Source document:
'''
02 April 2013

Java checked and runtime exceptions and how to transition

As primarily a C# programmer I've never been sold on checked exceptions, mostly seeing them as an unnecessary nuisance forcing programmers to introduce reams of boilerplate throws / try-catch blocks into their consuming code to propagate these exceptions up the stack.

Whilst coding on https://github.com/timabell/FreeTTS I was forced to deal with this personal demon.

I've read that checked exceptions are a way of making exceptions be part of the declared API for some class or library, and that it forces client programmers to handle error conditions that the API programmer knows are likely to occur (e.g. the library relies on the filesystem internally so declares it throws a IOException when calling a relevant method.

I have some sympathy with this idea and can see how it can allow for more robust code when done well. My experience has generally been that it is not handled well and the reaction is to add a lot of meaningless code or to throw away the exception and hide the problem, causing difficulties troubleshooting later.
'''
Brief: In the post on Java checked exceptions, which exception is given as an example for a library that relies on the filesystem internally?

Data:
'''
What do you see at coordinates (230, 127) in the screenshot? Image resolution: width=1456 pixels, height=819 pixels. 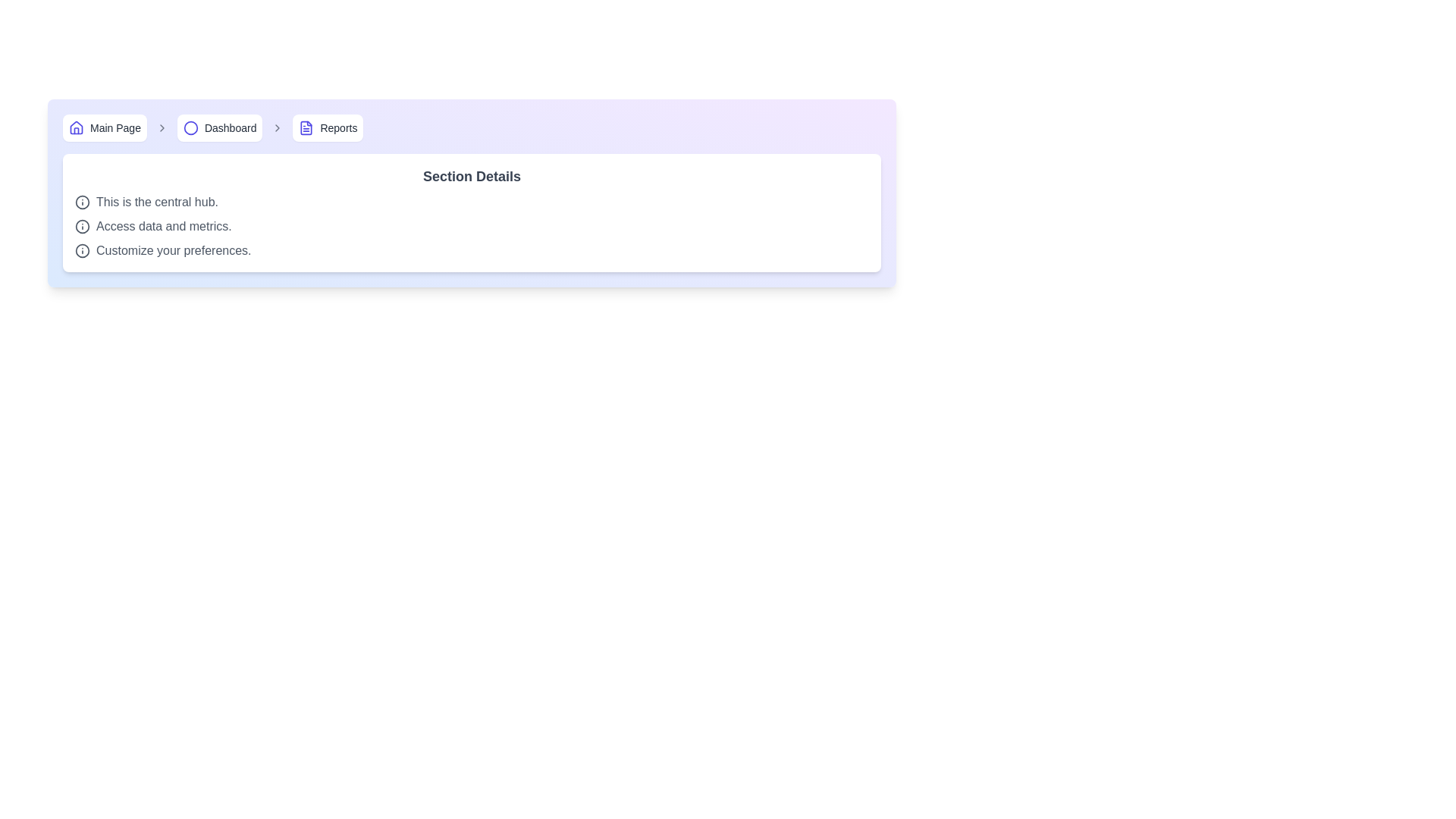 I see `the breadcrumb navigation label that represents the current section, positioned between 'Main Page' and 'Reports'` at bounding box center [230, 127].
'''
Exercise answer: IOException